There is change in the way I show up now. I’m not sure if it’s age or having been (through work and motherhood) forced to reveal myself, but I no longer bother trying to be anyone but myself.

I don’t even really bother washing my hair that often and it’s a relief. I think and I’m not for a second suggesting Substackers (is that the collective term?) don’t wash their hair but the unvarnished way people appear on here, at least when I’ve been lurking in the shadows, suggests were all letting it hang out a bit more and I am HERE FOR THAT.

So, what’s this all about?

Because joy doesn’t just appear when the to-do list is done. It’s not hiding behind your inbox or at the bottom of your laundry pile. It's in the ordinary. The overlooked. The bloody annoying sometimes.

I’ve been thinking a lot about slowness and how deeply unnatural it feels to me. I move fast. I talk fast. I type like a demon possessed. I walk like I’m late for a meeting, even when I’m heading to the fridge.

My mind?

Ten tabs open, three playlists on, holding conversations with myself while I’m on a Zoom and doing online shopping and content editing (subtly obviously). But seriously - after years of sprinting from job to job, idea to idea, country to country I’ve been trying to move through the same life, just a little more gently.

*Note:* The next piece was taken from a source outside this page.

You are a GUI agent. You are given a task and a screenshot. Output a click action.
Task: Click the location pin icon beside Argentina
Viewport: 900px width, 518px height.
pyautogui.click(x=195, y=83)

So, when I say slow, I don’t mean some floaty, saintly, linen-clad complete life overhaul. I mean:

  • Can I walk a bit slower on the school run?

  • Can I make a cup of tea without checking my phone?

  • Can I actually listen to a podcast without setting it to 1.5x because I’m too “busy” to hear someone’s full sentence at a real human pace?

We’re not talking about a massive overhaul. No new morning routine. No oat milk detox or ‘that girl’ rebrand. Just… less rush. More noticing.

Because I’m secretly a nerd I’ve been swotting up on how exactly to do this, and I’m going to share that with you, the little daily tweaks that have actually made a difference + what I’m reading, and that special brew recipe I wash it all down with.

First things first - our nervous system gets a word in

Slowness, I’ve realised, isn’t laziness. It’s a bloody rebellion. Especially for women who’ve been taught to hustle, achieve, keep the plates spinning, smile, rinse, repeat.

When we slow down, our nervous system recalibrates. It says: you’re OK. You’re not being chased by a wild animal. You’re allowed to take a beat. Even if just for two minutes in the kitchen with a cuppa and a slice of quiet.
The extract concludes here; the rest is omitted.